Il ne faut pas dissoudre ces mouvements puisque c'est le seul moyen que l'état a à sa disposition pour les surveiller. Les dissoudre seraient les ériger en victimes et les rendre plus virulents encore, ils n'attendent que cela. Il ne faut pas non plus présenter les antifas comme des anges idéalistes. On ne va pas exciter une bande de skinheads sans avoir une idée derrière la tête. La mort de ce jeune militant est un drame, tout le monde a fait des bêtises à son âge et je ne suis pas en train de défendre les skinheads, mais aller titiller du skinhead en les traitant de fachos n'était pas la chose la plus intelligente de sa journée. Cela n'excuse en rien la rixe qui s'ensuivit.

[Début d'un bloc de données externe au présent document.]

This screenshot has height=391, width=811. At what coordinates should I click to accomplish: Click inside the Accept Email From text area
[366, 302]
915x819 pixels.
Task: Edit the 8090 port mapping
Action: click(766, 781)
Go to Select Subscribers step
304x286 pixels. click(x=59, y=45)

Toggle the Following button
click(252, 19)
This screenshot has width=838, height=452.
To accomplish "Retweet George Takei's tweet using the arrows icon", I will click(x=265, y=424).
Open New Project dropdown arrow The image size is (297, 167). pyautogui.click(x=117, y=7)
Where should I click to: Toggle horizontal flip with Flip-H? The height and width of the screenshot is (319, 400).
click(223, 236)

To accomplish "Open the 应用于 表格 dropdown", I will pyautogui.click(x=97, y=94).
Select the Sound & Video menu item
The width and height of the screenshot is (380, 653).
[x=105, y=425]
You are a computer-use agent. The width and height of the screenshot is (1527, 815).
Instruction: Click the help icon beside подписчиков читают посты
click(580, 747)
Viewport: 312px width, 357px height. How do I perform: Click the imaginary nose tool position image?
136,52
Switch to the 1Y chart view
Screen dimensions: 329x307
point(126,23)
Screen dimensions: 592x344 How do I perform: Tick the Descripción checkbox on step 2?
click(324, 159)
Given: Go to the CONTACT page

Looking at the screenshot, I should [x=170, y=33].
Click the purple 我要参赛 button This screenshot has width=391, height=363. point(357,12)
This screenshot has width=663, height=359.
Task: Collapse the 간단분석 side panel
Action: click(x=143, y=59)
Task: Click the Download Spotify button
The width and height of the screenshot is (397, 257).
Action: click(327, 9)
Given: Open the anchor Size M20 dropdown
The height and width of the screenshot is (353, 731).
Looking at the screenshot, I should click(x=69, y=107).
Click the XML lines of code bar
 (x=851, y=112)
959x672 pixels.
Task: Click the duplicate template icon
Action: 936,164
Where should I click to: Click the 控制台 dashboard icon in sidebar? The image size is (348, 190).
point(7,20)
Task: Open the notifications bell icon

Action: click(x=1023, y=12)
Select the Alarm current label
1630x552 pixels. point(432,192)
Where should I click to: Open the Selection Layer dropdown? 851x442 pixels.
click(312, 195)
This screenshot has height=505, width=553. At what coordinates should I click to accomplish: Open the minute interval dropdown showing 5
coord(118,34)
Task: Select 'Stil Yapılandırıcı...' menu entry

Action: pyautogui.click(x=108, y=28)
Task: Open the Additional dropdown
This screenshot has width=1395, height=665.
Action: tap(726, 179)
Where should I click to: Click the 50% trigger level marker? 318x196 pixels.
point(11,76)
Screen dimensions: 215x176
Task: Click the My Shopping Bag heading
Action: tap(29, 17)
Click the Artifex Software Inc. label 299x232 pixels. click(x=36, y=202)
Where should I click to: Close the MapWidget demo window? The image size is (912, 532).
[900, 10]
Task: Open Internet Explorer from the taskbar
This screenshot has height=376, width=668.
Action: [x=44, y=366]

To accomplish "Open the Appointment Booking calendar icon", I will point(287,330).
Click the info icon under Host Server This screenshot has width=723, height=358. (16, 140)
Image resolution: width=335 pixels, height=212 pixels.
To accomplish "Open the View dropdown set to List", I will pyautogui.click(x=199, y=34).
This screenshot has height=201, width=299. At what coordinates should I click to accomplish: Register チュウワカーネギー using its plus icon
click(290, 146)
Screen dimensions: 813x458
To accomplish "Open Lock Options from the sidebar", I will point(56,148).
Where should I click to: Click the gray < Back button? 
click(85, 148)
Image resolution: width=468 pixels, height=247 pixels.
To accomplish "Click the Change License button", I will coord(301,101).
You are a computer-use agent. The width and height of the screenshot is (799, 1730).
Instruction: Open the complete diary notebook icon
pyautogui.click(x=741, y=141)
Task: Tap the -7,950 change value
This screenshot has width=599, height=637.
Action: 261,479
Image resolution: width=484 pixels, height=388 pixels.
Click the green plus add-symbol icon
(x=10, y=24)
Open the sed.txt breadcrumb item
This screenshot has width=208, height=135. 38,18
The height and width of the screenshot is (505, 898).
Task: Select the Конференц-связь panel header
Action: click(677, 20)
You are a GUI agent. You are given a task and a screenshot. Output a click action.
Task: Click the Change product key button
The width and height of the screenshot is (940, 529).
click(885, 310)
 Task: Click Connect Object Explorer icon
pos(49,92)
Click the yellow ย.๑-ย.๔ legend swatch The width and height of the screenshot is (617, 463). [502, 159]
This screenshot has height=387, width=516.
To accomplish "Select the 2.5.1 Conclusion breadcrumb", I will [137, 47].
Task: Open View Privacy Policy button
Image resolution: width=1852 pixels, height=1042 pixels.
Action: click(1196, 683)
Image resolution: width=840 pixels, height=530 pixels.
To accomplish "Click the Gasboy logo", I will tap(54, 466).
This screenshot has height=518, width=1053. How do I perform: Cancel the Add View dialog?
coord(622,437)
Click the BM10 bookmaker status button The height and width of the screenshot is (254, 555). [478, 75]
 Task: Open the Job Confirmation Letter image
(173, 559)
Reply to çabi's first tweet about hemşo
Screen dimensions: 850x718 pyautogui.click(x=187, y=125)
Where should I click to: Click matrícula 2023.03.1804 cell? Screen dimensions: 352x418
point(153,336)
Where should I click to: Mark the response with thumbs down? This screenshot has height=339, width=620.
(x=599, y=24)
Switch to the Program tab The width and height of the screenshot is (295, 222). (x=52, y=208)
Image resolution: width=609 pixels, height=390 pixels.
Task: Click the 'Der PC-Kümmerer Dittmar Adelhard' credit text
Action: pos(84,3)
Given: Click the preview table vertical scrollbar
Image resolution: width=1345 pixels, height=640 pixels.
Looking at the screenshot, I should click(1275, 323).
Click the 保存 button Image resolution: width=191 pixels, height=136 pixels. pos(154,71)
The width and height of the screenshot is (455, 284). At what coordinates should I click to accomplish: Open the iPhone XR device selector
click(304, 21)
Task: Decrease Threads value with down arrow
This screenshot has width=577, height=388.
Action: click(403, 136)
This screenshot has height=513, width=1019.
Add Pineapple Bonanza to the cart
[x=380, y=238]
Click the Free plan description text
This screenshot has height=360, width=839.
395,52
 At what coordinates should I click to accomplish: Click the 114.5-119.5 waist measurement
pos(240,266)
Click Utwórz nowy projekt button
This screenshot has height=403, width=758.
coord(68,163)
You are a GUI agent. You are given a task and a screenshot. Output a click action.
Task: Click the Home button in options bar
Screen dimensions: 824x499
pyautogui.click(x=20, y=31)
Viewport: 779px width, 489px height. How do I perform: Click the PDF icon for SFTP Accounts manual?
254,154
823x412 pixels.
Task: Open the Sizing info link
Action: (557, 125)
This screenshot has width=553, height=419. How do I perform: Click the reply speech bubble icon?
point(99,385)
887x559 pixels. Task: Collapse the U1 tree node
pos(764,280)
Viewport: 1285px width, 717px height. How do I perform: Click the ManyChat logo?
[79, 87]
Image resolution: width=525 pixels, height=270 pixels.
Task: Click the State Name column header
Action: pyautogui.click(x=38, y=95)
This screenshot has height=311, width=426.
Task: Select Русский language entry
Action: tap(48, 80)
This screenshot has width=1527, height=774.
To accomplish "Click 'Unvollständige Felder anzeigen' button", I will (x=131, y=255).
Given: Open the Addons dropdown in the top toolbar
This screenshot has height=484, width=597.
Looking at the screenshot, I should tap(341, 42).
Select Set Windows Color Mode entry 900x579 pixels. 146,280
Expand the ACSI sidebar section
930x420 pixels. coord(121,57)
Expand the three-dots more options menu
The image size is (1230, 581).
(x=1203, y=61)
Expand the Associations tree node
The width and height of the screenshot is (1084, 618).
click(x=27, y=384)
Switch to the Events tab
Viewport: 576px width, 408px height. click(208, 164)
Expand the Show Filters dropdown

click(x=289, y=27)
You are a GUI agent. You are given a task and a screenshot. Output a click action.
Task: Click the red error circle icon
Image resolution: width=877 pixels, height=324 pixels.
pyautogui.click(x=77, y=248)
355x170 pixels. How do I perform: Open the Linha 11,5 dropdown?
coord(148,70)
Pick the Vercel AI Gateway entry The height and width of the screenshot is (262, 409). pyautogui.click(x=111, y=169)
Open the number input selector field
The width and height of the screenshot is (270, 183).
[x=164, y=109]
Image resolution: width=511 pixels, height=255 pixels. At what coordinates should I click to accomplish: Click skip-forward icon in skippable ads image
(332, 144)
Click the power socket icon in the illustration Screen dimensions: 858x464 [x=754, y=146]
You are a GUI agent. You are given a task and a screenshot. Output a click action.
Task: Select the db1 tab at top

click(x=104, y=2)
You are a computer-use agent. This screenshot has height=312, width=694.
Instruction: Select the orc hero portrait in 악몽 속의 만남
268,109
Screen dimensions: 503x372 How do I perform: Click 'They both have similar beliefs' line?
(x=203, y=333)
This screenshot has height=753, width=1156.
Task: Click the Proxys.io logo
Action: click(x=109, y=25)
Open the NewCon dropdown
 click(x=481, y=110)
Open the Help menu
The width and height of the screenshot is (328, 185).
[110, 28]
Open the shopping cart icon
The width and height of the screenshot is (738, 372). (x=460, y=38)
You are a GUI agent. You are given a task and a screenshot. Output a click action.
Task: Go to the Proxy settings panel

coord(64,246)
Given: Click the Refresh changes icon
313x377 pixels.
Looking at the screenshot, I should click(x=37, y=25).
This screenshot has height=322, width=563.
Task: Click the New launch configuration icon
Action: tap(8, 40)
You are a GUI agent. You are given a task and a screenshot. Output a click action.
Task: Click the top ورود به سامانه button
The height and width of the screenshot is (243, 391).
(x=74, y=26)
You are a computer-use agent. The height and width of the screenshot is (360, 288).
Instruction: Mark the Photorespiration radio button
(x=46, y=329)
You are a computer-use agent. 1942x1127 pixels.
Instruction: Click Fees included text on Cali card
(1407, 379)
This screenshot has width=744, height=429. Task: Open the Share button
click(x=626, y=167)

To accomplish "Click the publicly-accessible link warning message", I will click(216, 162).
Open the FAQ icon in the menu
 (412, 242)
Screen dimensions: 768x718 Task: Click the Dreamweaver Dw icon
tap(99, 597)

Ce qui me surprend surtout, à la réflexion, c'est l'absence de profondeur de raisonnement des idéologues d'extrême gauche dans cette affaire. On ne peut combattre le fascisme par des coups de poing. C'est totalement contre-productif. On ne peut combattre ce fascisme que par un combat d'idées et ces idées ne peuvent provenir de l'autre extrême car il est vain de vouloir lutter contre un extrême par un autre extrême. On a vu ce que cela a donné dans les années 1930 où l'Europe a laissé faire l'Allemagne qui, luttant contre le communisme, lui semblait un bon rempart contre Staline.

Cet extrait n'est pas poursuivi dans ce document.